Sorry. CDK, the cloud development kit. If you wanna pull up the GitHub repo for that, maybe I have a link somewhere. I'm just curious if they have some some examples somewhere. It's been a minute since I've played with this, but it's an interesting, idea.

There was a Directus community library, a little while back that that tried doing a similar thing, but it would run it against the API endpoints. It wasn't as flexible yet because we didn't have we don't have, you know, GreenStep. Is this branch? You know. If you wanna do AWS before that, because I think CD case is all different.

Yeah. There we go. There's a link in the chat as Open it up. Here we go. Here we go.

Here we go. Is it gonna go? There it

Speaker 1: goes.

Speaker 0: So this is an interesting reference for people that wanna look it up. At home, it's basically, you know what was that? Distracted by the chat immediately. Using something like CDK would mean that changes would need to be replicated from the UI to the generation scripts. Changes would need to be replicated.

That's a great point. Yeah. How does that go both ways? Right? Because if you have that one format in the middle, directors can recreate that format in the middle.

The directors wouldn't be able to recreate arbitrary JavaScript, basically. Right? So when you opt into something like that, I think it becomes a one way street by definition because we cannot figure out what parts of your JS file are, or your code because they also have some other languages, but you get the idea. And we don't know what parts of that file are auto generatable and what parts are, human created. Right?

There's so there's no way to auto generate that back into a manually created file. So at that point, that's a great point, but it's the it really becomes, you know, it becomes a a one way street at that point. Some of the data community did a sort of proof of concept library to do this for, which is very interesting.
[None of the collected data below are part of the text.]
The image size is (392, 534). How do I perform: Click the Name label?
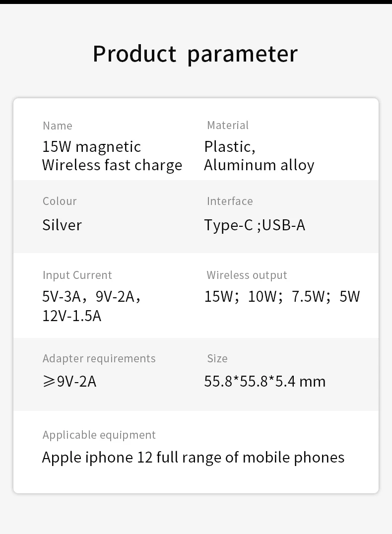[58, 126]
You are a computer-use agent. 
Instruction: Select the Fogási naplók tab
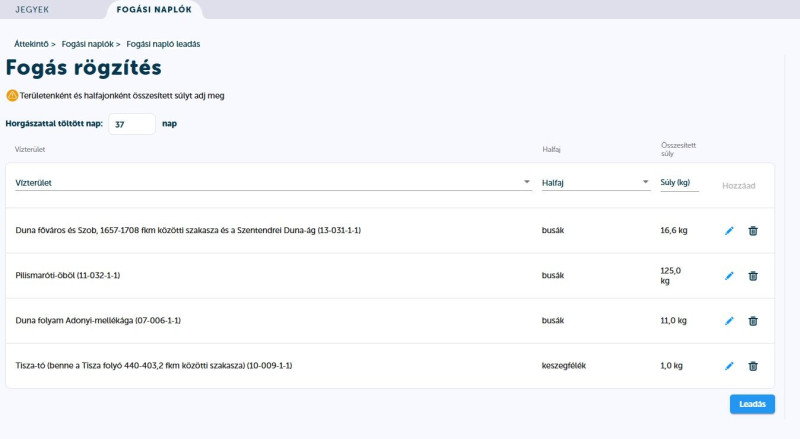(153, 10)
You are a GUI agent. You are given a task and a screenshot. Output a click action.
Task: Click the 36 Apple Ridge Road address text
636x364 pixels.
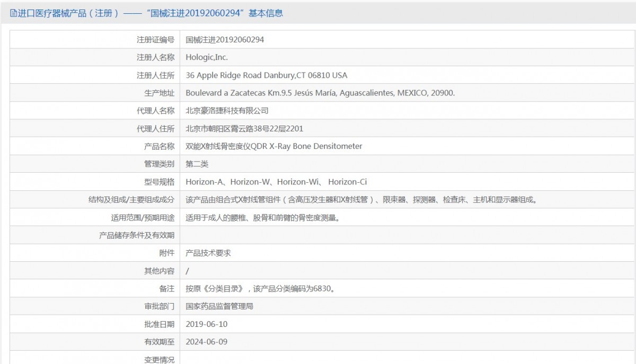tap(267, 75)
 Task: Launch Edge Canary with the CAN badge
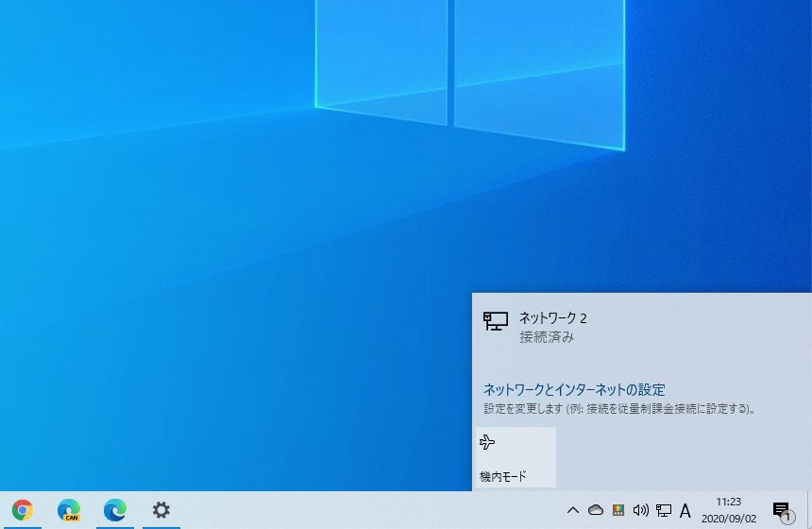(69, 510)
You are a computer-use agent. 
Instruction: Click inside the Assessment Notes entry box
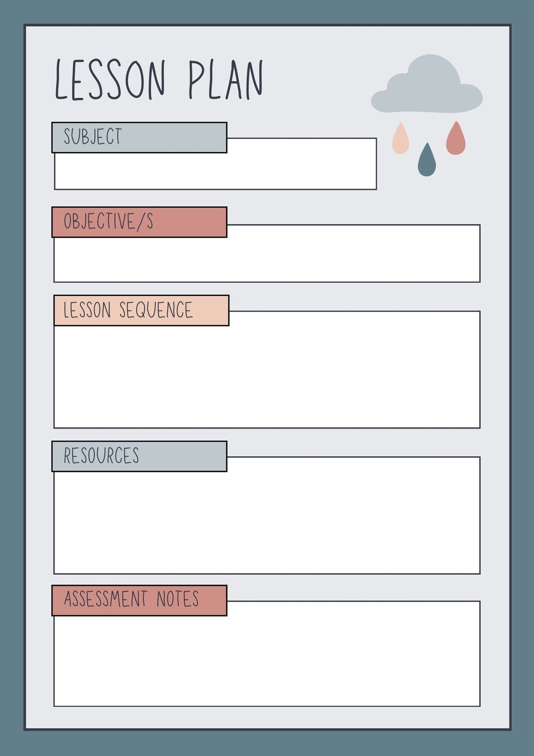[267, 661]
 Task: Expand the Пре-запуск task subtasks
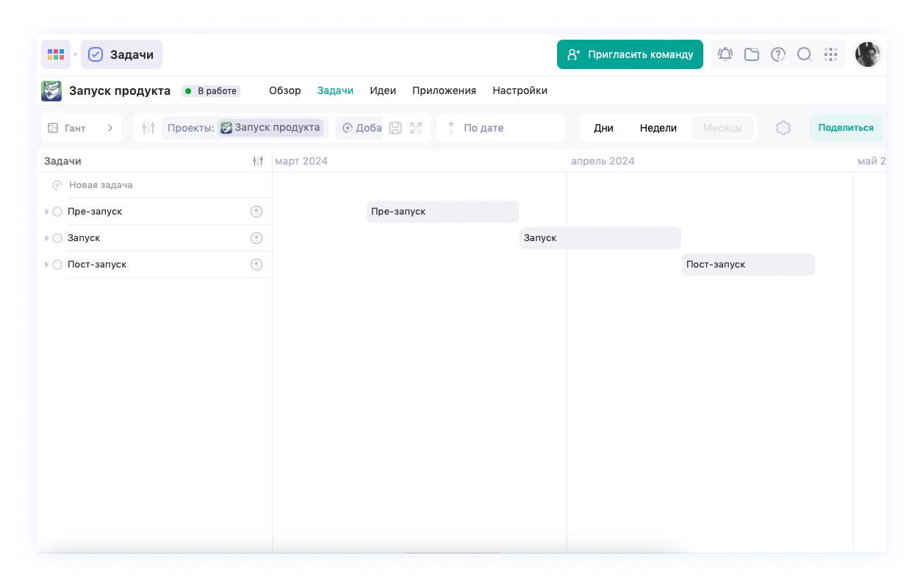pos(47,212)
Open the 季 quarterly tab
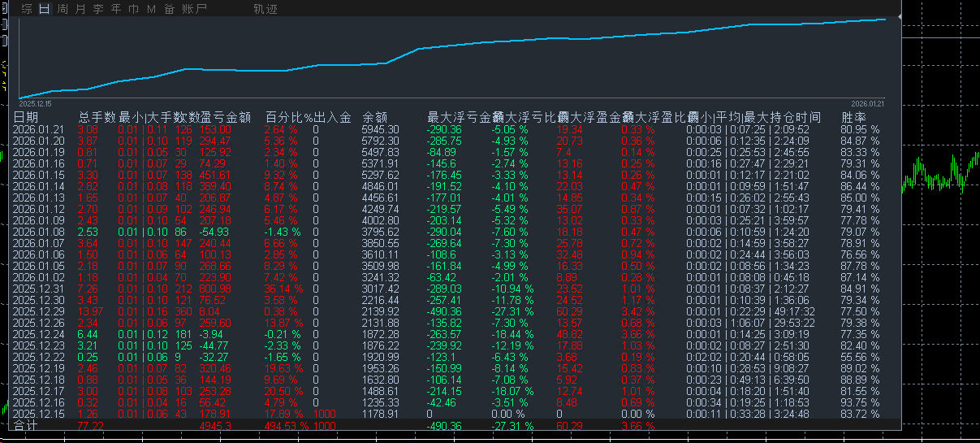Viewport: 980px width, 443px height. coord(97,10)
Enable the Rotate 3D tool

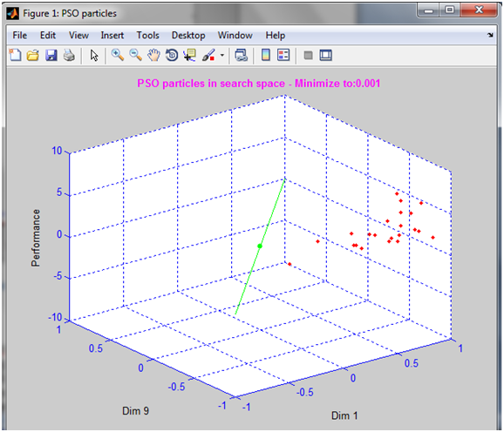172,55
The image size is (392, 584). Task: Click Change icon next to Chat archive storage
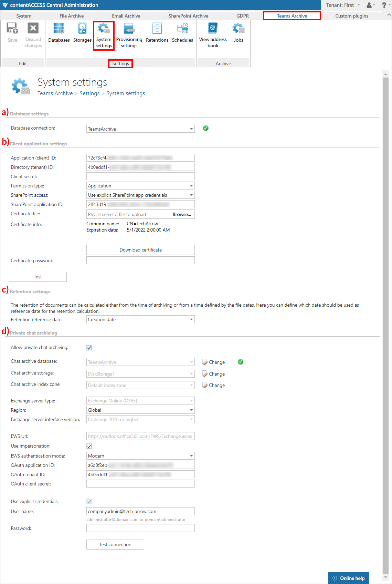205,374
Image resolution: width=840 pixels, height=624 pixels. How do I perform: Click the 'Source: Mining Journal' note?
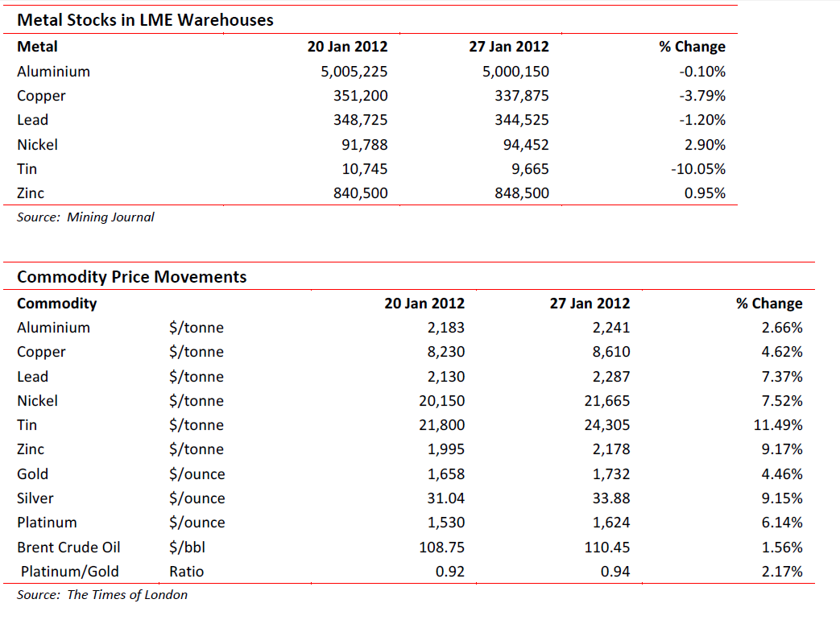[x=85, y=217]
So if you wanna pull up the direct to community schema builder kit repo, I just sent a link in the chat there. It was very much inspired by a similar idea where you have a JavaScript file that you use to sort of define.

It's almost, you know, a declaration file rather than, you know, JavaScript, but it is still just JavaScript that runs from top to bottom. But you could define your schema and how it's applied as, you know, individual build steps, in a JavaScript. So this is where it gets real heavy on the code part of the codeless configuration. Right? And not so much just the, moving stuff around.

So in in terms of big picture stuff, I really see this as the final step of whatever these changes are that we're discussing. We'll have to start with what is that new format in the middle, how is it generated, how is it used, and then see this as a way to sort of generate it into that format and then apply it automatically. Right? But, yeah, that that JavaScript syntax is an interesting interesting idea. So, yeah, I see some folk typing.

This is one of those very typical director's projects where there is about 600,000 different opinions on the ideal way of doing this. And I think we we saw it in the chat immediately. Right? Shout out to a person that was like, isn't it not just the database template? Why why bother?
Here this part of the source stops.